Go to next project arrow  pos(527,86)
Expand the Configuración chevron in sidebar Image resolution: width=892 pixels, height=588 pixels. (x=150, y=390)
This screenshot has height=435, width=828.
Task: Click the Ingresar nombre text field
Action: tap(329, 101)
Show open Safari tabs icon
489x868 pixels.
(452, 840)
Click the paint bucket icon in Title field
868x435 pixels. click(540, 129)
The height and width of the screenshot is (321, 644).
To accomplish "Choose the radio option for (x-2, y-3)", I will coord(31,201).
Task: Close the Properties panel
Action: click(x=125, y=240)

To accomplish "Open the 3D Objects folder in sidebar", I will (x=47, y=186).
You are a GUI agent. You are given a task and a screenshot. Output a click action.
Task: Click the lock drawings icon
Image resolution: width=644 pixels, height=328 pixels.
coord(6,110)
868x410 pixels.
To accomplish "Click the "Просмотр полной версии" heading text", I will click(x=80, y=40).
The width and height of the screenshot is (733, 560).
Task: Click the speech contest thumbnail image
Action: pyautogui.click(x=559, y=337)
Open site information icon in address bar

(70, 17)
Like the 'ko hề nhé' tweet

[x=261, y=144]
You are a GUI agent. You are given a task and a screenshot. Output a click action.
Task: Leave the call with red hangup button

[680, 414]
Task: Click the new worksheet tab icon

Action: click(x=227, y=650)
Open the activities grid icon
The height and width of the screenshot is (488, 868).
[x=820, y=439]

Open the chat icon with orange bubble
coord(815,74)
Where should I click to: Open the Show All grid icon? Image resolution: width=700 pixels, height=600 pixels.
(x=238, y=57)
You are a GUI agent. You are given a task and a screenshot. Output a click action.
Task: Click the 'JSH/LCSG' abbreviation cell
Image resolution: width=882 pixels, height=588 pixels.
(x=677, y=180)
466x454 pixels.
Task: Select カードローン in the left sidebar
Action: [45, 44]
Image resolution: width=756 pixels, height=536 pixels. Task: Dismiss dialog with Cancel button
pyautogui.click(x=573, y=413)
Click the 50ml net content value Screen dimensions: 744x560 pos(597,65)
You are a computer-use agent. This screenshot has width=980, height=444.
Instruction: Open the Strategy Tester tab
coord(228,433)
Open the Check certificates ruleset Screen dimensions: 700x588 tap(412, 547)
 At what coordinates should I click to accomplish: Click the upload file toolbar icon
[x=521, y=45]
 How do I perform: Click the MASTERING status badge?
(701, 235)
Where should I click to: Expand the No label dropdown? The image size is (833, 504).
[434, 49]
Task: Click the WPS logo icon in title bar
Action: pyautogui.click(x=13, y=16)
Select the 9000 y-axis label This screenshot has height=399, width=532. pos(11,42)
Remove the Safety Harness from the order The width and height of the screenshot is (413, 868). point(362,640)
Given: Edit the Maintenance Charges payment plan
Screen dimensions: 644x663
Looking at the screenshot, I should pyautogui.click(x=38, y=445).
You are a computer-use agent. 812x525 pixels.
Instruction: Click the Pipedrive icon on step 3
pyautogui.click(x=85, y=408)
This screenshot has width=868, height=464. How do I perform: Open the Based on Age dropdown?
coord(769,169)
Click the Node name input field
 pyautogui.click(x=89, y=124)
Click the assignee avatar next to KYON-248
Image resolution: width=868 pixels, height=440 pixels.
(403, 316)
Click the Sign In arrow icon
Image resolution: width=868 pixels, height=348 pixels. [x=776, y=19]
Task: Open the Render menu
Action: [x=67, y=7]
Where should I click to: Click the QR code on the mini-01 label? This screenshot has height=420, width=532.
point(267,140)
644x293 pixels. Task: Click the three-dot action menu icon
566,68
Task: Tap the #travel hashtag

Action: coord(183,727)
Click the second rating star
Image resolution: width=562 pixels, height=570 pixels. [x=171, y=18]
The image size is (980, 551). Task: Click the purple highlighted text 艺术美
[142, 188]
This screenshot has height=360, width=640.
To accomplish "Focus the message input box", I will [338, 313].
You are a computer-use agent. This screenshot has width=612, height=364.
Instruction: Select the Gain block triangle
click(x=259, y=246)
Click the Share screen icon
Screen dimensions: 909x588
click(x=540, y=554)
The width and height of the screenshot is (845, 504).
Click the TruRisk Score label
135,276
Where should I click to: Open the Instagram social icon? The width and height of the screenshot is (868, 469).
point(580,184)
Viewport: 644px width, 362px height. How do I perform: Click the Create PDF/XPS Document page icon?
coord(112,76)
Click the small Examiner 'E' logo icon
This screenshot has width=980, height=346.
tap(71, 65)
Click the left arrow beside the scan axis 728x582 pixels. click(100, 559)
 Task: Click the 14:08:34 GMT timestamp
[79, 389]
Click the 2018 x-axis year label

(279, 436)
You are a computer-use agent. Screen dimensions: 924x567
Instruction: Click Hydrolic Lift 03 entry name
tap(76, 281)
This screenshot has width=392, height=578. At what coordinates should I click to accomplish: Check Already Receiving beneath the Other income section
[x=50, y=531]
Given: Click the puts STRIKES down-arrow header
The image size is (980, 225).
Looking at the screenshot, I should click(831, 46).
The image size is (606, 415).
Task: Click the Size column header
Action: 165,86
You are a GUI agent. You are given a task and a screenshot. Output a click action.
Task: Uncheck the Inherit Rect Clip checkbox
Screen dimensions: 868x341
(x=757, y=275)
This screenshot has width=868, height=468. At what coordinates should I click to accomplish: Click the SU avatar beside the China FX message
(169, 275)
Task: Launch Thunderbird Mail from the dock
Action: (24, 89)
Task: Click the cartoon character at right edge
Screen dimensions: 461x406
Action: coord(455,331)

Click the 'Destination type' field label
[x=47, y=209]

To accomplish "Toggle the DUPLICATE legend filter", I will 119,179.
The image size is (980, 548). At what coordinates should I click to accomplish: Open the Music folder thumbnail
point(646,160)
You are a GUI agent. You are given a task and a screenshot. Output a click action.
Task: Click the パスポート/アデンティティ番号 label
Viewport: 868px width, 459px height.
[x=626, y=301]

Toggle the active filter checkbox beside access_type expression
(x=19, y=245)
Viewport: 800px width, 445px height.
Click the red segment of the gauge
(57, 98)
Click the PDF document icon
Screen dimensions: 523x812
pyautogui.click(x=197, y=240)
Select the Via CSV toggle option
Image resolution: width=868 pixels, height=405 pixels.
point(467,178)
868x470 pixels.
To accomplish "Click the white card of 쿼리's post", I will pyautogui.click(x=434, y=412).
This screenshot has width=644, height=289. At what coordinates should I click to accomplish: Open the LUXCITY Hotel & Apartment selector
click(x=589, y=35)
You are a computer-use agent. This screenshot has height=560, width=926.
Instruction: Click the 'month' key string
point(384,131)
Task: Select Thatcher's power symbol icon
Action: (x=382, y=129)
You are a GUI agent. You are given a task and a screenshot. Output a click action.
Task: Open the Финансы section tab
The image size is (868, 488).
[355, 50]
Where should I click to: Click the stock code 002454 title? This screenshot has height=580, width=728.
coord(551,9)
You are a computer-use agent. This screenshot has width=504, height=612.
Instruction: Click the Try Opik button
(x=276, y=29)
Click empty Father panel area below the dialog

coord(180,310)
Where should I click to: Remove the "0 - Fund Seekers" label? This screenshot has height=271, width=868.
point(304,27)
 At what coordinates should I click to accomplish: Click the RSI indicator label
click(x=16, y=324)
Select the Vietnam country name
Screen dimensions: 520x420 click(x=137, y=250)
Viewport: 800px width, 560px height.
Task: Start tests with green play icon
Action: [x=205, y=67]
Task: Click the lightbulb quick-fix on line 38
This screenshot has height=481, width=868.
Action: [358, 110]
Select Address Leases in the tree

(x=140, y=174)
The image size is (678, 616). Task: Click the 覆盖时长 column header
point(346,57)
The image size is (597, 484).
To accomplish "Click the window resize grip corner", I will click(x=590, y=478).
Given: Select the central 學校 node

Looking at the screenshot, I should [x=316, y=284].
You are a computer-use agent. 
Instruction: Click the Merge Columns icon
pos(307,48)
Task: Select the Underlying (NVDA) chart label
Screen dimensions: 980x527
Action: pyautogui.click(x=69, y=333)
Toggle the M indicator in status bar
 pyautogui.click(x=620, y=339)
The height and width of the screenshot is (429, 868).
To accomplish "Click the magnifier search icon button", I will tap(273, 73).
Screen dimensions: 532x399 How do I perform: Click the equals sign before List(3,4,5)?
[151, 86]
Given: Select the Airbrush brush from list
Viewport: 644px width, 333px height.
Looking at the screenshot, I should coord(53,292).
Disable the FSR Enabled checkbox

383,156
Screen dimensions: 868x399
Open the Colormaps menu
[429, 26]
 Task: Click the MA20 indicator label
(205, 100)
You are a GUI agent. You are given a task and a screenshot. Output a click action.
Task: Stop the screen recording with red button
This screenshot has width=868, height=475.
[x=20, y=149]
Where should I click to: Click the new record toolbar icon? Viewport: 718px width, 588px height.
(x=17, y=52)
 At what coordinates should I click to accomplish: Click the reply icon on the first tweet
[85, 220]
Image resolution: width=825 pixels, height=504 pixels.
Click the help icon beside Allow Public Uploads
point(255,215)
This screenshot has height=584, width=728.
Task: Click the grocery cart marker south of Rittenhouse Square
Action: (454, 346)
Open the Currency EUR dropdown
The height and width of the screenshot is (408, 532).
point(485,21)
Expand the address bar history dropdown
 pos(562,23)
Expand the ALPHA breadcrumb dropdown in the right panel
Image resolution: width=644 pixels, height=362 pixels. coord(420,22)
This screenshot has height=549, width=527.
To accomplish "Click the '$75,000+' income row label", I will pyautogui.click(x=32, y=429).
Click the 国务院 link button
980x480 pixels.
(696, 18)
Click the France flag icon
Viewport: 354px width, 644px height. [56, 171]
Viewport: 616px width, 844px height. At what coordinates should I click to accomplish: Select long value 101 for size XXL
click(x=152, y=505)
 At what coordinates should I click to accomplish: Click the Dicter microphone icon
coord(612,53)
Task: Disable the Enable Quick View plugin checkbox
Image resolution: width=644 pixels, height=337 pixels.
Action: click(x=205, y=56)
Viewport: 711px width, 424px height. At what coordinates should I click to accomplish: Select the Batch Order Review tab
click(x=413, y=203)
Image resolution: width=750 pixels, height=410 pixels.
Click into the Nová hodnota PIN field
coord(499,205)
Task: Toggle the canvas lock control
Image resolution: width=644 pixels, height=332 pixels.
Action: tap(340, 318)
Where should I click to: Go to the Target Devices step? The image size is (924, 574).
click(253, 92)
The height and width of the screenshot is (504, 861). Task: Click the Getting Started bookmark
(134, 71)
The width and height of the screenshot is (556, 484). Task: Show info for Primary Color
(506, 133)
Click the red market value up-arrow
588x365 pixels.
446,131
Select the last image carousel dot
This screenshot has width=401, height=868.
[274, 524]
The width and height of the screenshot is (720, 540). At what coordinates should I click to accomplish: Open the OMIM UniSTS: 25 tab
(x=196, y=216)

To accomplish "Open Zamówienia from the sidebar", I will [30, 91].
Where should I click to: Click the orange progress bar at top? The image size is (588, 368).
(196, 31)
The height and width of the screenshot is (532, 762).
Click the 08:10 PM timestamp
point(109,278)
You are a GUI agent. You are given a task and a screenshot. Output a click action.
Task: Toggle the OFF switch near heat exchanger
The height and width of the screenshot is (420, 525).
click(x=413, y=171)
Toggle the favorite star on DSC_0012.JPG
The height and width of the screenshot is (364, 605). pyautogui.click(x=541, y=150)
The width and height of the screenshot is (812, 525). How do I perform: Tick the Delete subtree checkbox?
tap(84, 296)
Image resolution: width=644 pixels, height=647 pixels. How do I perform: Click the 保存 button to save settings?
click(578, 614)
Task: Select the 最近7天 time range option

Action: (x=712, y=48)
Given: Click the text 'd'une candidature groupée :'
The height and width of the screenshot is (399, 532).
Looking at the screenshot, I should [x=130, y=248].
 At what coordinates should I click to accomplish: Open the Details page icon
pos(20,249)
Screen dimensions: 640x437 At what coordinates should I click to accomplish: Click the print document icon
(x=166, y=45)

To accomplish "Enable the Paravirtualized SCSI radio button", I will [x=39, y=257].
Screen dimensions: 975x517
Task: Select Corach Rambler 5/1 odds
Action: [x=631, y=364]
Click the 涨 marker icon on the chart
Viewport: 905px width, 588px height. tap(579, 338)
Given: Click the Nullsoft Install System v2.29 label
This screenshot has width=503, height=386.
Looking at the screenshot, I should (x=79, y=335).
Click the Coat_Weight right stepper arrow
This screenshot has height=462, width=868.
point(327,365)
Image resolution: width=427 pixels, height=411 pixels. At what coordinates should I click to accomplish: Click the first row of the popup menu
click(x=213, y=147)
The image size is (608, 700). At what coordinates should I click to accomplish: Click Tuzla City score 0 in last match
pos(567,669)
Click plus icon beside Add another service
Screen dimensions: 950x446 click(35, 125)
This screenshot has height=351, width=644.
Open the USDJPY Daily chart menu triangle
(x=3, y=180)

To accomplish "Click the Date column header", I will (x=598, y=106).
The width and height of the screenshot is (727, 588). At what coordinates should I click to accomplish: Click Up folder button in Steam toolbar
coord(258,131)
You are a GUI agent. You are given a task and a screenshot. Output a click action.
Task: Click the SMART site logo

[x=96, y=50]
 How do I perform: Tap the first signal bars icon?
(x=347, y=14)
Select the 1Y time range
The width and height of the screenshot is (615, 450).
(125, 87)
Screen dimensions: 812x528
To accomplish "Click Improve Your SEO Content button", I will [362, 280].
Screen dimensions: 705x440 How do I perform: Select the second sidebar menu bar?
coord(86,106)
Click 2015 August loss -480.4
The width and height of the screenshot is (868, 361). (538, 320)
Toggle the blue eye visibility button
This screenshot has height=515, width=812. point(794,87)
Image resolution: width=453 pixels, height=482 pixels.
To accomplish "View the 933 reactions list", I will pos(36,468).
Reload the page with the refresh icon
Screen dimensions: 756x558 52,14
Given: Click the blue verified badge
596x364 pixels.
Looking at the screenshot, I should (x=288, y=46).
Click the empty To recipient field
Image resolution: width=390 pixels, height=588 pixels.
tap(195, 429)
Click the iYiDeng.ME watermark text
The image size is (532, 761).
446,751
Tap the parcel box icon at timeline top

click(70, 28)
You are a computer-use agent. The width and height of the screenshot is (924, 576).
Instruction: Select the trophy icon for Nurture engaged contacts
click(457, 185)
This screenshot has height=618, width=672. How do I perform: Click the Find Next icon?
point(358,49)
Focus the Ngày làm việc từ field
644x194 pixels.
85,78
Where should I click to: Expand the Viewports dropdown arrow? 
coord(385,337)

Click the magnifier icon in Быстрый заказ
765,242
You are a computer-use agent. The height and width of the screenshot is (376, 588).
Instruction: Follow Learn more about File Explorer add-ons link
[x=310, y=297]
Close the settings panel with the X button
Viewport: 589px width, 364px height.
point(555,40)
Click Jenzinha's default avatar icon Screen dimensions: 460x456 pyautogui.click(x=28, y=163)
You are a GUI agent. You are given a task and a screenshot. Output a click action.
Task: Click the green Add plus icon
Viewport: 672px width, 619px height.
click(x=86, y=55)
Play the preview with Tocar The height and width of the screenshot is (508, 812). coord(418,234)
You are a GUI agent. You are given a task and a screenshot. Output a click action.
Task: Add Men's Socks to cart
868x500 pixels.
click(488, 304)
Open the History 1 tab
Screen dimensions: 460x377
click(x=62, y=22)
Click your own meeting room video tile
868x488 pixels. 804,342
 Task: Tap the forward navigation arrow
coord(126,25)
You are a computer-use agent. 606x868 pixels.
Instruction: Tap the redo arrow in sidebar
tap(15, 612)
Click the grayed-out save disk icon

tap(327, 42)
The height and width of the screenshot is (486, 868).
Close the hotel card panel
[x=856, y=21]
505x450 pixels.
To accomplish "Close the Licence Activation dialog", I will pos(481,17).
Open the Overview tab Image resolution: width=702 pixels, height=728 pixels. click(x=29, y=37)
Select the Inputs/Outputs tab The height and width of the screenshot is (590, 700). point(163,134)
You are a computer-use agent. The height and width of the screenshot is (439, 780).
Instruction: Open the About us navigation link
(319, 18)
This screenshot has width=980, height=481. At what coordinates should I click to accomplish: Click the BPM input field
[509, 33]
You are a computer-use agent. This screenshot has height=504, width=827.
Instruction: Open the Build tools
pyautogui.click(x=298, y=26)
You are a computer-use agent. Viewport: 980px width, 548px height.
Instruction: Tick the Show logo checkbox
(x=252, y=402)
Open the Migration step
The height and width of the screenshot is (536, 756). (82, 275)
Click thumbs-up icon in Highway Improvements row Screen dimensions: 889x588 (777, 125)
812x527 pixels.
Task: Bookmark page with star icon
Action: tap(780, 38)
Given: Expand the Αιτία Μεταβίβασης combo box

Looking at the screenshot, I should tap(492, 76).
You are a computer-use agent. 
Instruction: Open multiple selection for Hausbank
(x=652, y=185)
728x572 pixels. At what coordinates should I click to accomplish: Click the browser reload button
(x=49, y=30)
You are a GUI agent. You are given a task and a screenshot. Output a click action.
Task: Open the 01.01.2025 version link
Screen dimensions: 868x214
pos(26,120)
++++++++++
# WORK TO COMPLETE
Would you show every line in the data above that contains the string "Focus"?

# OUTPUT BELOW
To accomplish "Focus the message input box", I will [338, 313].
Focus the Ngày làm việc từ field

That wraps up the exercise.